The Cop biodiversity process, which runs in parallel with the Cop climate talks, has never gained more momentum, despite the crucial importance of protecting nature – including forests and oceans – and how this relates to the climate threat. Despite the framework agreed in Montreal two years ago, most countries do not even have an action plan beyond their emissions targets. Much of the discussion in Colombia has focused on the financing of poorer countries and the role of government subsidies for environmentally damaging industries.
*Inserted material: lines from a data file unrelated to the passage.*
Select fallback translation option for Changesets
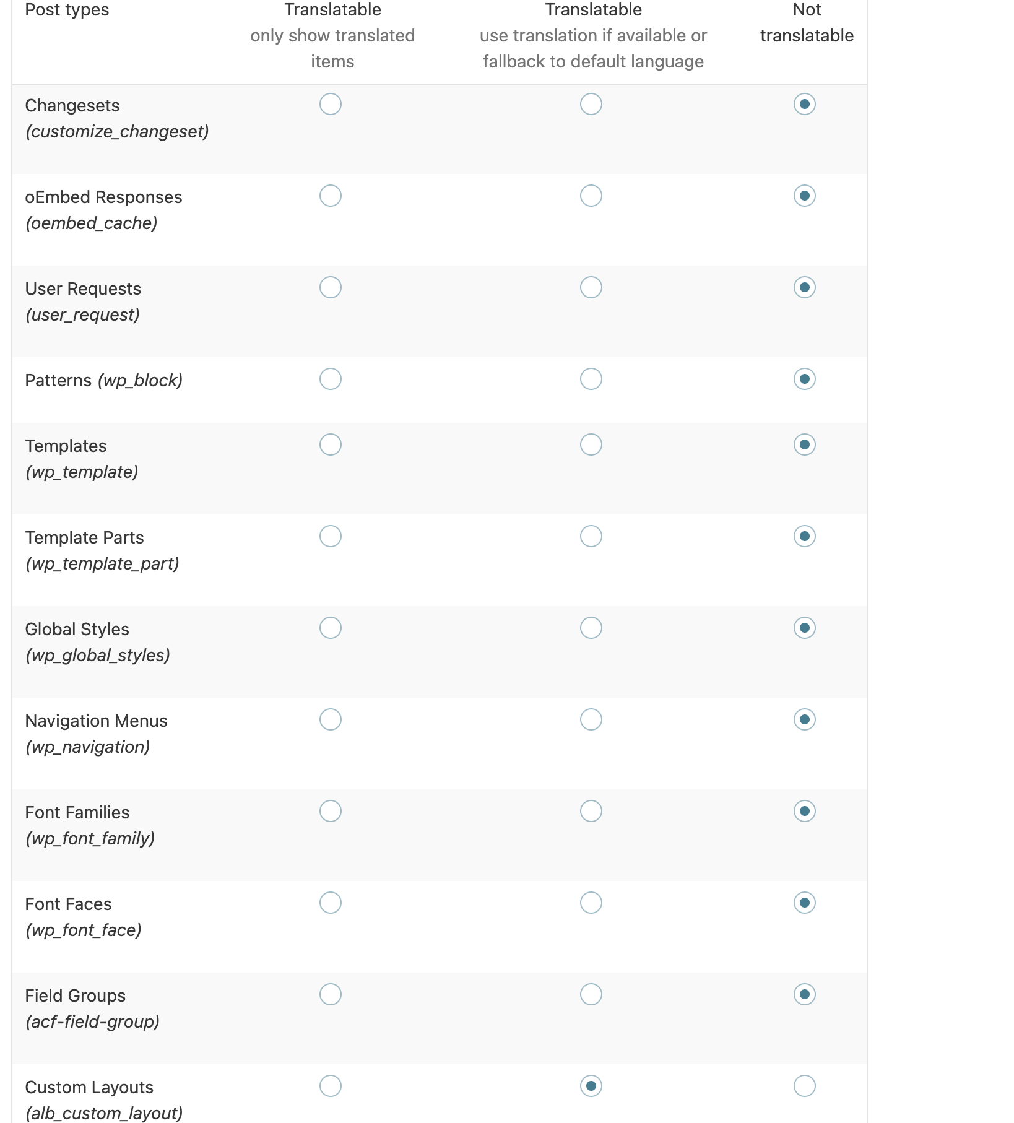This screenshot has width=1014, height=1123. click(x=591, y=104)
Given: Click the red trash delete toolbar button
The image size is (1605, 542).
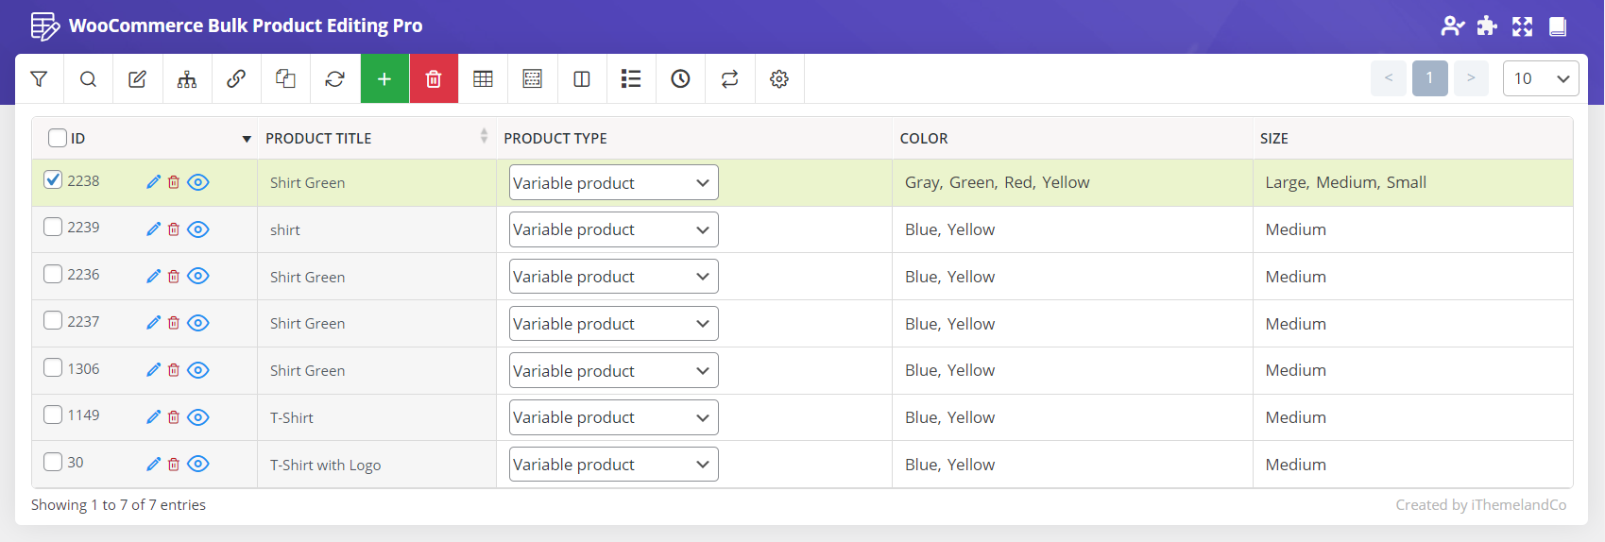Looking at the screenshot, I should 434,79.
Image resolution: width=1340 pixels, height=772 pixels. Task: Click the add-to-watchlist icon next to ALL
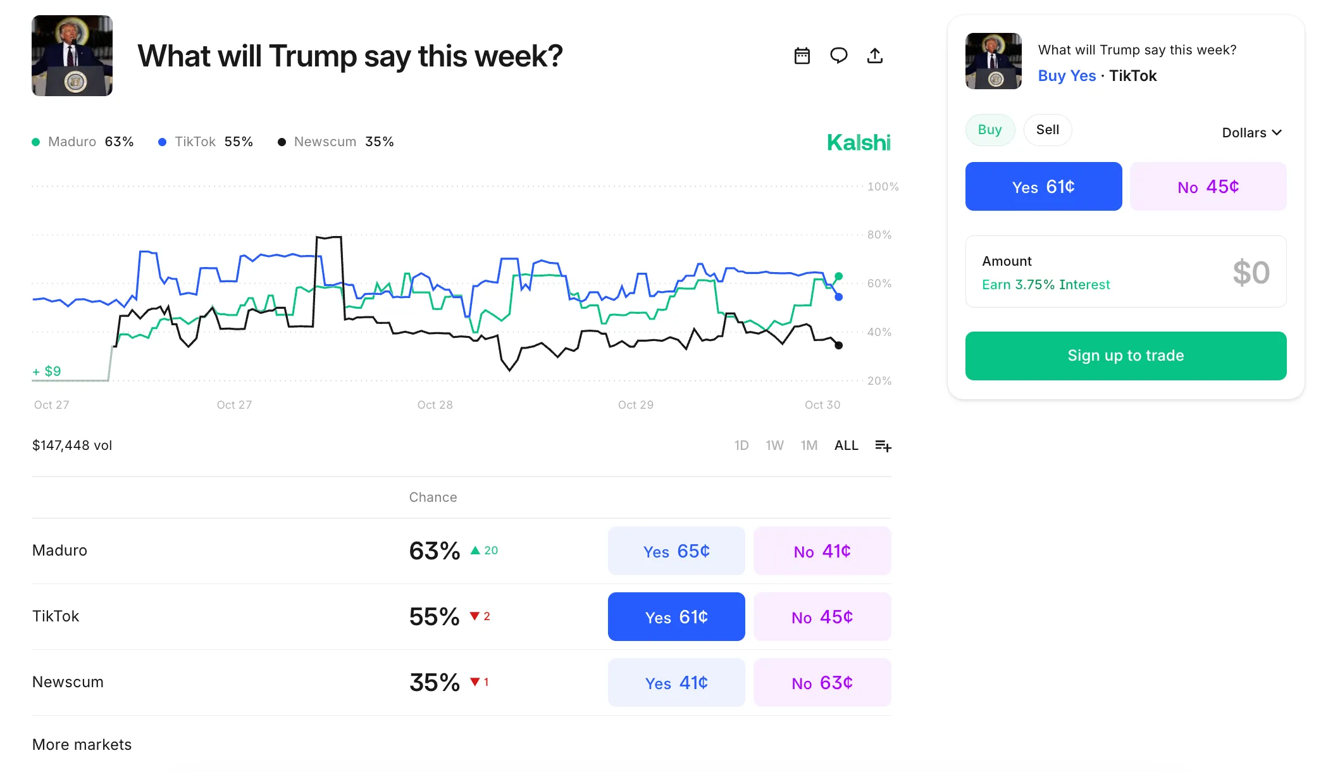883,445
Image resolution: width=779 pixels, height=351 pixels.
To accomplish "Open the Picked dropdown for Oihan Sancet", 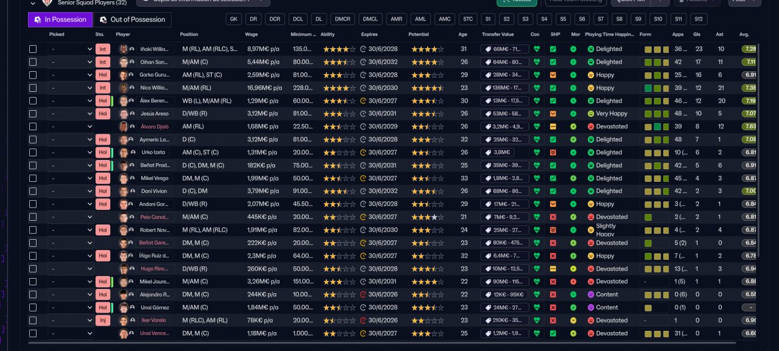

In Spain, a large majority of the public recognizes the threat of climate change and supports policies to tackle it. There, as in much of the world, catastrophic weather events that were once considered ‘natural disasters’ are now rightly seen as climate disasters. There is an urgent need for policies that support people and places to adapt to increased risks. Clear and timely warnings and recovery plans are part of this. But reducing the threat of dangerous weather, such as that which hit eastern, southern and central Spain this week, remains the biggest political challenge.